Close considerations
This psychologically charged painting is a result of a fast, wet-on-dry brushwork with stark scumbling and drags. The strong contrast of black, red and purple against the white packs a graphic punch. The figurative emerges from within an abstract composition built around a central head as the mess and turbulence on either side creates a threatening atmosphere.
The red circular close-set eyes ominously look out above a mouth that seems to not be grinning but exposing the teeth because the layer to conceal them doesn’t exist. Its a theatrical piece aiming at a presence, recalling the totems of deities in pagan systems.
The black and grey colour scheme establishes density and asserts a blunt physicality, while the red introduces urgency in the eyes and the sweeping strokes, aggressive and hot. Read as blood we see it gushing out of the figure, along with the black that seems to give it the form of the head, helmet, arms that resemble scythes, and swirling circular lower body.
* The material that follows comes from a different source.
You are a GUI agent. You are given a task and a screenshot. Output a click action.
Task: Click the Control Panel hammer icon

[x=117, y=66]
The figure bleeds into the surrounding glaring and exposed white space that exudes emptiness.
The carnivalesque head without the flesh of the mouth shows the white emptiness behind, creating a boundary between inside and outside which makes it more disturbing and comical as it is emphasised here with so many teeth. The playfulness and menace cannot be regarded in either register in a singular way.
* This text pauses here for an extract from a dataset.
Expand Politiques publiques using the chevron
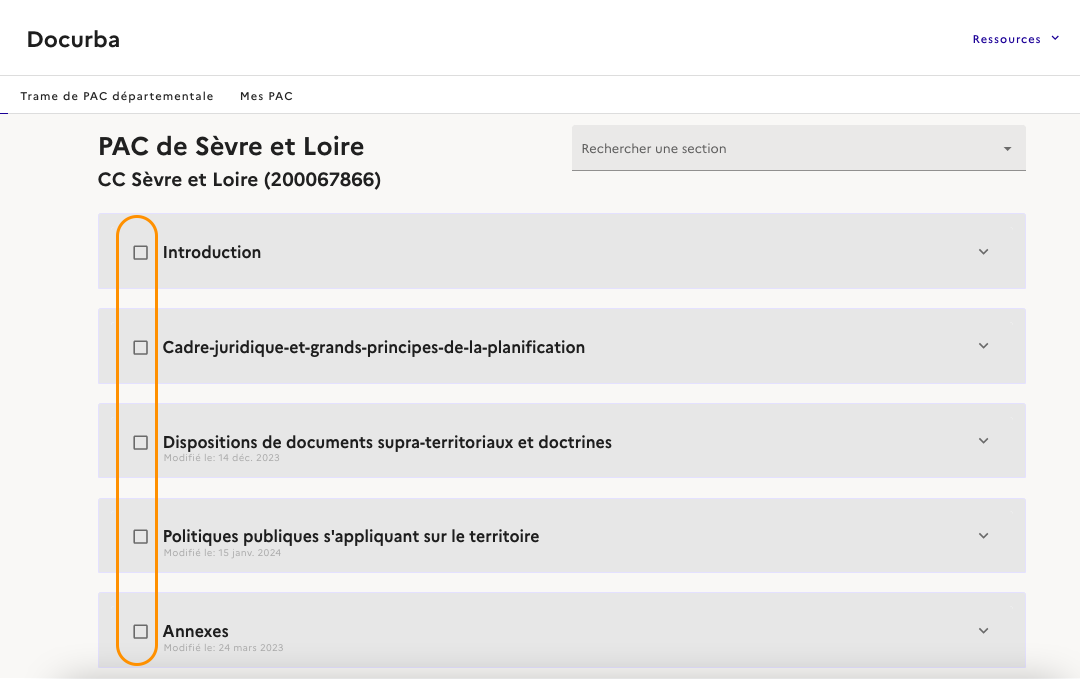1080x679 pixels. tap(983, 536)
The signature of Mohammad in arabic in electric purple resembles the graffiti style of tagging with symbols as marker of a sealed aesthetic culture.
Process
This ink and paint on paper work is made in the same way as most children's at Streetcolors Beirut; sat down, bent over, and standing over the work and through several sessions, and developing styles that are their own with specific sets of forms, colours of interest, and patterns distinguishing them from one another.
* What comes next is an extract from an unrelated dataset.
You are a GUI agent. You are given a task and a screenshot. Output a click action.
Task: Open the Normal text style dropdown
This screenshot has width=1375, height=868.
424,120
They are supported by the volunteers who help them handle their tools and prevent them from creating a violent mess. Children who started making artwork with them have found a balance in their mental states. Those who started out frozen and unable to speak found the ability to expand their scope and began making friends; and those who started out extremely violent and aggressive became more settled over time.
Visual echoes
The artistic echoes with Mohammad's work include Robert Nava’s feral monsters rendered in fast improvisation with playful menace in the eyes and teeth; the raw and urgent mark-making with the graffiti tag of Jean-Michel Basquiat; and the figuration emerging out of aggressive brushwork of Asger Jorn’s paintings.